(RECORDS SUPPLIED)
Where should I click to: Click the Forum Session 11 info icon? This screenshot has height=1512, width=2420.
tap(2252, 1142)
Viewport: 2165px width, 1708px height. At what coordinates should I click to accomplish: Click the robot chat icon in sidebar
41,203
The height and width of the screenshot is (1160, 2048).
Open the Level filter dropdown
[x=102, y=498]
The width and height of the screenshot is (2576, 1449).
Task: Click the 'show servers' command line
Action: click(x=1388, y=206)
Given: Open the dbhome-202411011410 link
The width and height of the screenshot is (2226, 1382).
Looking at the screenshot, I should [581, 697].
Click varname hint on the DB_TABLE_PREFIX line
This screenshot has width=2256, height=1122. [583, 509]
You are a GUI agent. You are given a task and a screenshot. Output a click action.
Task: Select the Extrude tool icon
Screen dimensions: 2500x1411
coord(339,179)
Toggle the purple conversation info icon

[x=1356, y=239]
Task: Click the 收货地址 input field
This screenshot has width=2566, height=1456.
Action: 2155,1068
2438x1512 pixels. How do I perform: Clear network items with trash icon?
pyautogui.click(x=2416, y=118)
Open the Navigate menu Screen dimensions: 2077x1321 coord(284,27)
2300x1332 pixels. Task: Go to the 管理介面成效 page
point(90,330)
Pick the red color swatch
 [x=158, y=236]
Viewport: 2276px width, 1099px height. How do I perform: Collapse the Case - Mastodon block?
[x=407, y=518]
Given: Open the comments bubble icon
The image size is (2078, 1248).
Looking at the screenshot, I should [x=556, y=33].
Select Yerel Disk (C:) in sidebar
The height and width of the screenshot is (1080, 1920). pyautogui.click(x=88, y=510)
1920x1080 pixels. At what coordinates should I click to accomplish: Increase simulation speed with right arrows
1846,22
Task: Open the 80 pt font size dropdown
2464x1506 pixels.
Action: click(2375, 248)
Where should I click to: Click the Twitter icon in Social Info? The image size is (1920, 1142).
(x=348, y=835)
(End RECORDS SUPPLIED)
Exact copies of the line containing "Viewport: 2276px width, 1099px" and of every line after it through the end of the entries are all that should be output.

Viewport: 2276px width, 1099px height. How do I perform: Collapse the Case - Mastodon block?
[x=407, y=518]
Given: Open the comments bubble icon
The image size is (2078, 1248).
Looking at the screenshot, I should [x=556, y=33].
Select Yerel Disk (C:) in sidebar
The height and width of the screenshot is (1080, 1920). pyautogui.click(x=88, y=510)
1920x1080 pixels. At what coordinates should I click to accomplish: Increase simulation speed with right arrows
1846,22
Task: Open the 80 pt font size dropdown
2464x1506 pixels.
Action: click(2375, 248)
Where should I click to: Click the Twitter icon in Social Info? The image size is (1920, 1142).
(x=348, y=835)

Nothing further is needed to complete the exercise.